Data shown section start

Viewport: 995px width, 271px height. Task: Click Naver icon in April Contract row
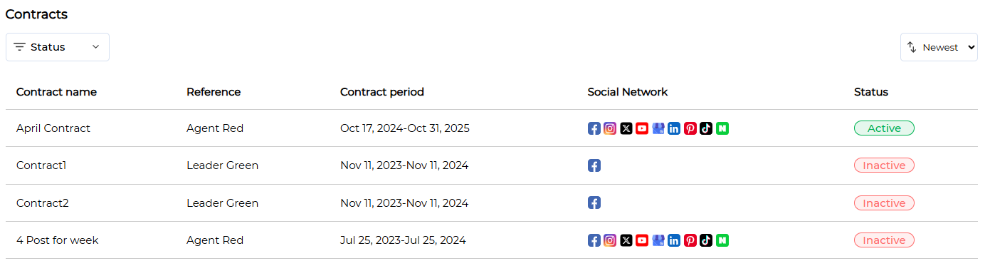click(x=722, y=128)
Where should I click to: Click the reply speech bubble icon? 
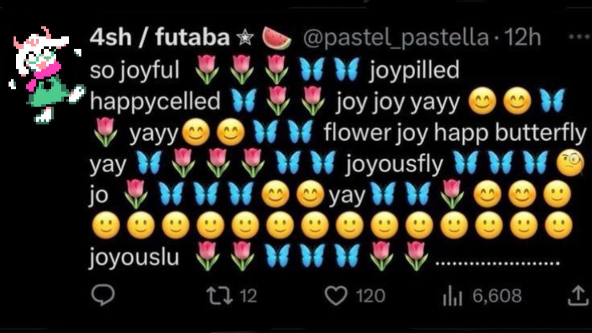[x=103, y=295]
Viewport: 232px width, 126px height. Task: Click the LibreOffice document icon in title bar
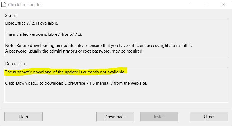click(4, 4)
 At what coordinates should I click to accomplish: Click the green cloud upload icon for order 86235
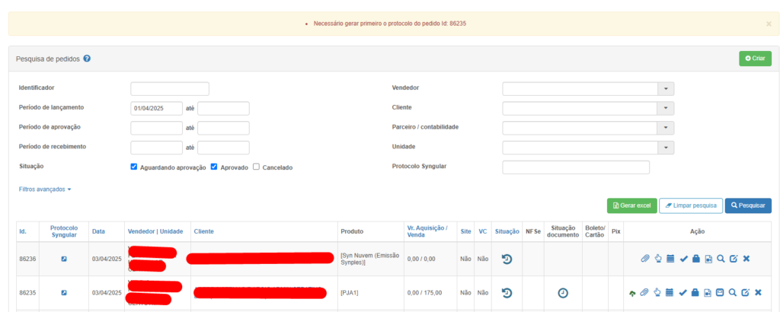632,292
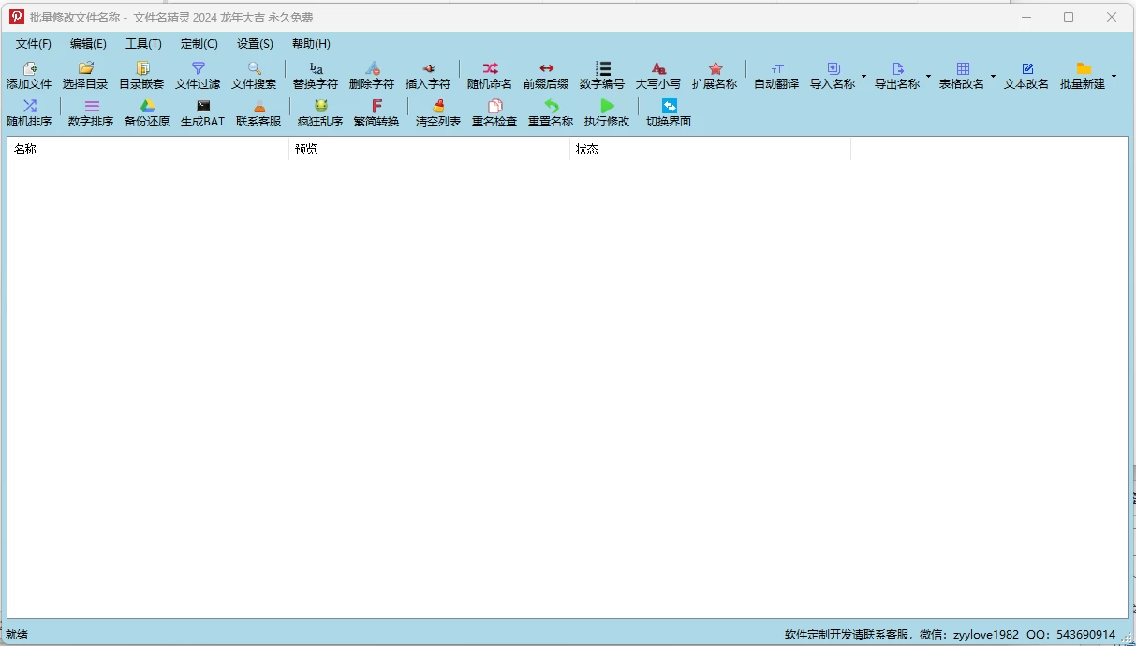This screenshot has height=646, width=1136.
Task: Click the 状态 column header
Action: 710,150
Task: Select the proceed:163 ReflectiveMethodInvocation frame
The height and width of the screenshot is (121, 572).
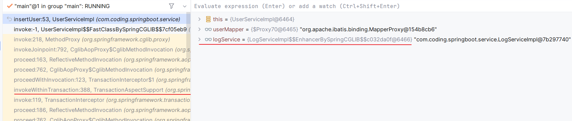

Data shown section end

In the copy, include no pictures; otherwise transcribe the entries exactly.

*Response below*:
Viewport: 995px width, 271px height. Task: Click Naver icon in April Contract row
click(x=722, y=128)
Where should I click to: Click the reply speech bubble icon? 
[x=103, y=295]
Viewport: 232px width, 126px height. Task: Click the LibreOffice document icon in title bar
click(4, 4)
 At what coordinates should I click to accomplish: Click the green cloud upload icon for order 86235
632,292
This screenshot has height=646, width=1136.
Task: Click the 状态 column header
Action: 710,150
Task: Select the proceed:163 ReflectiveMethodInvocation frame
The height and width of the screenshot is (121, 572).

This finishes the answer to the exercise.